EUROPE'S dairy farmers have been bombarding the offices of Europe's agriculture ministers and Agriculture Commissioner Phil Hogan with letters of protest following the suicide of another French farmer last December.

"We farmers are running out of steam," said the president of the French milk producers' association, Boris Goudouin, who said that the growing financial pressure coupled with a lack of prospects was pushing farmers to kill themselves.

"We work round the clock but are still unable to live off our work! Debt is a system that forces us to keep producing more and more but at the end of the day, we are left with nothing," said Mr Goudouin.

According to the agricultural social insurer MSA France, the suicide rate among French farmers is especially high, with dairy farming and cattle breeding the most affected sectors.

The French Milk producers' association has pledged to not let the demise of its colleagues go unnoticed and started its campaign to send letters to French Minister of Agriculture Stéphane Le Foll in late January, demanding specific measures to help French milk producers.

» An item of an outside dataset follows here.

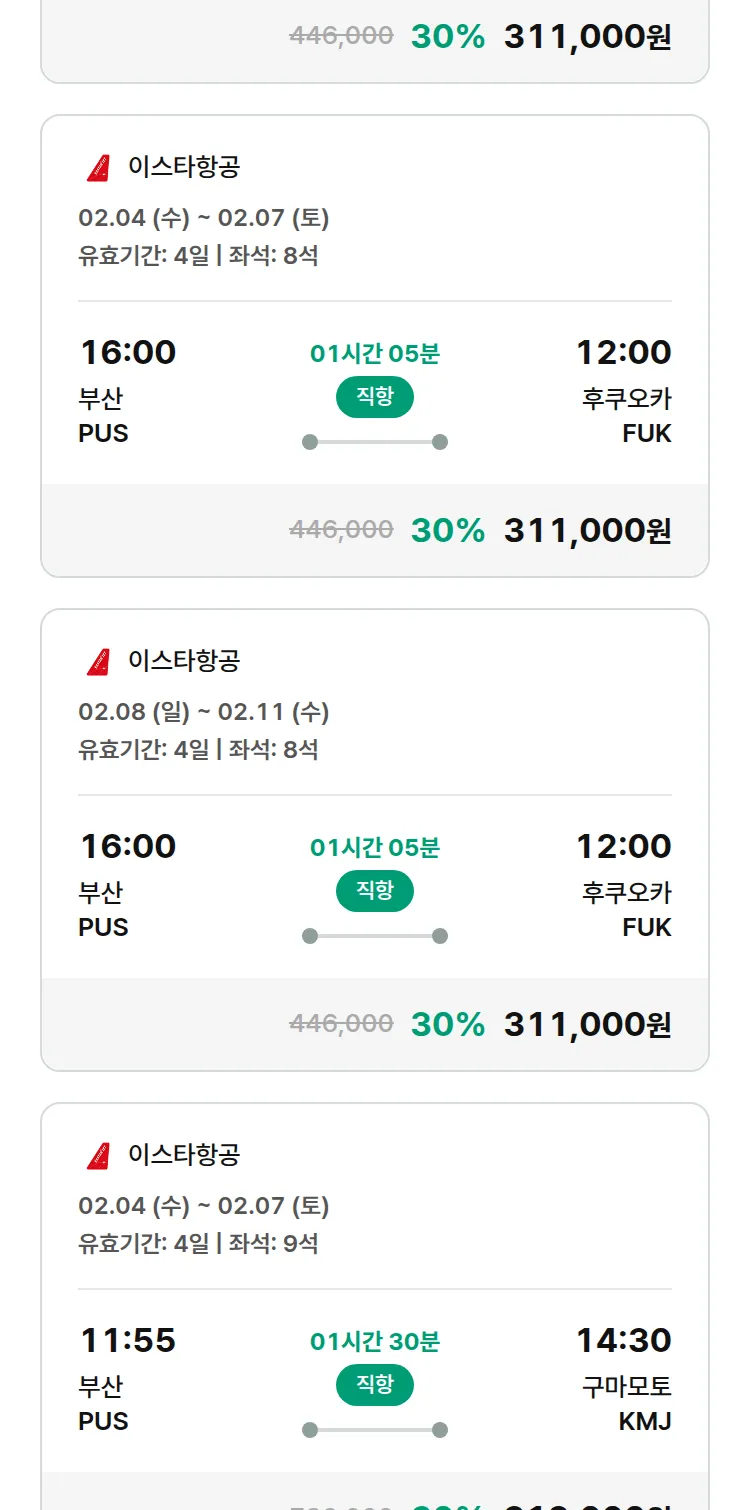The height and width of the screenshot is (1510, 750).
Task: Tap the topmost 311,000원 price row
Action: [587, 37]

As a sign of solidarity, milk producers from other European countries are now sending letters to their national farm ministers as well, asking that those responsible in the agricultural sector address the causes of the milk crisis – unbridled liberalisation and overproduction – and bring long-term stability to the dairy market.

"We need a European regulatory system for the dairy market to pull European dairy production out of the crisis and keep it out," said Mr Gondouin, who pointed out that that the EU programme of voluntary production cuts had led to a price recovery.

"The EMB's Market Responsibility Programme takes this approach to the logical next step and must finally be legally established!" he said.